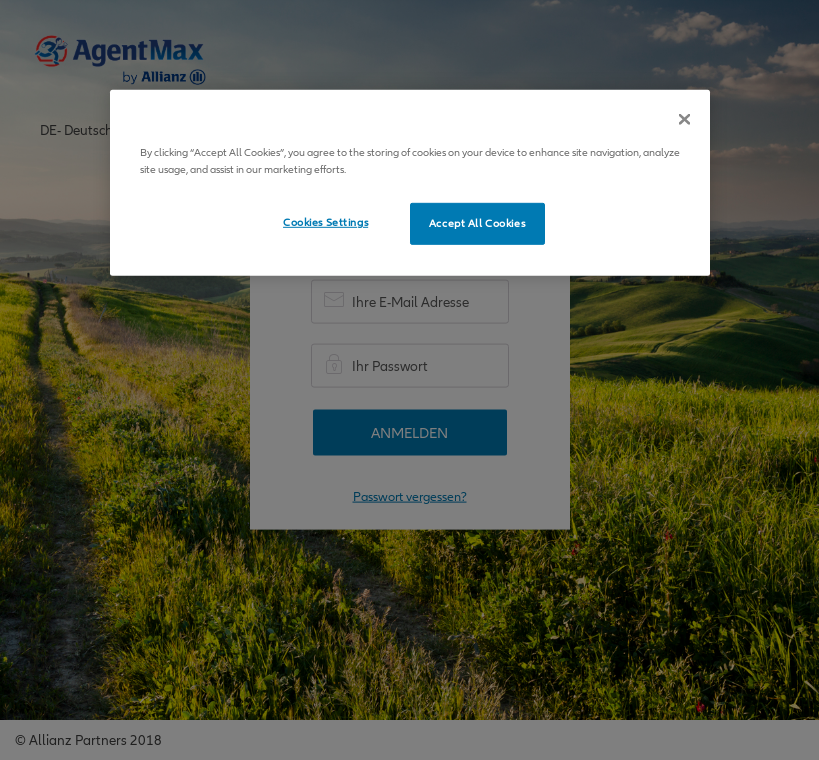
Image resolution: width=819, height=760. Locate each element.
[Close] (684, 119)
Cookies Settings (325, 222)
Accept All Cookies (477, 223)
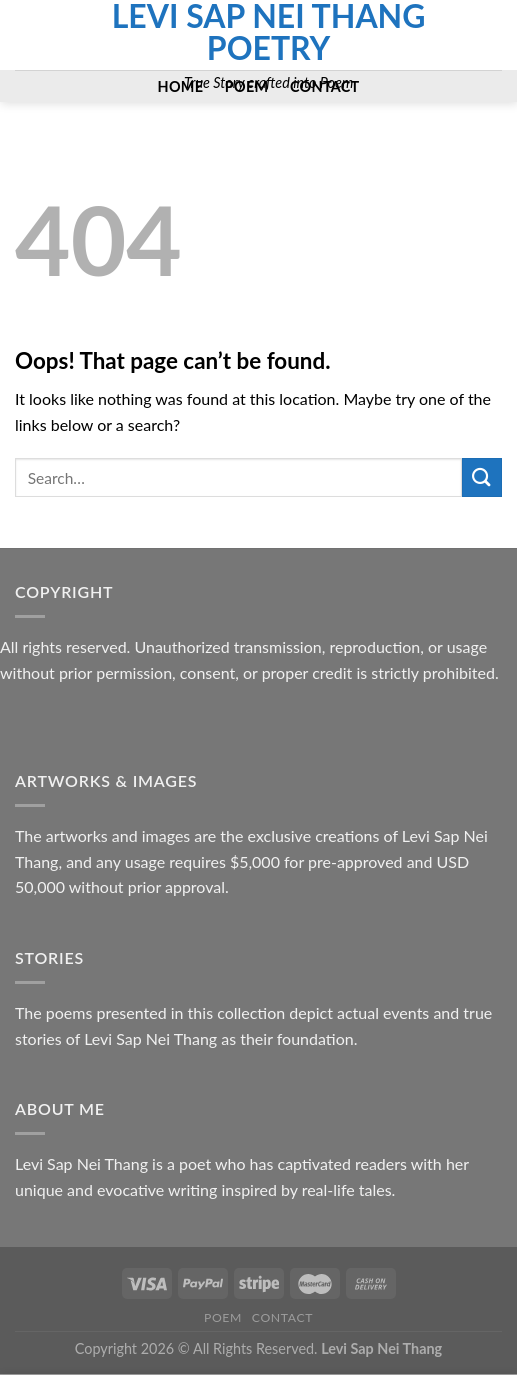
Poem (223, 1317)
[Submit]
·····
What the exercise asks
Rewrite every line of the material above and leave the pictures out. Scale each coordinate pair by 0.35 and round to whole numbers with halves going up, and keep all other numbers as they are.

Written response
Image resolution: width=819, height=760. Locate each element.
[Close] (239, 42)
Cookies Settings (114, 78)
Accept All Cookies (167, 78)
Poem (78, 461)
[Submit]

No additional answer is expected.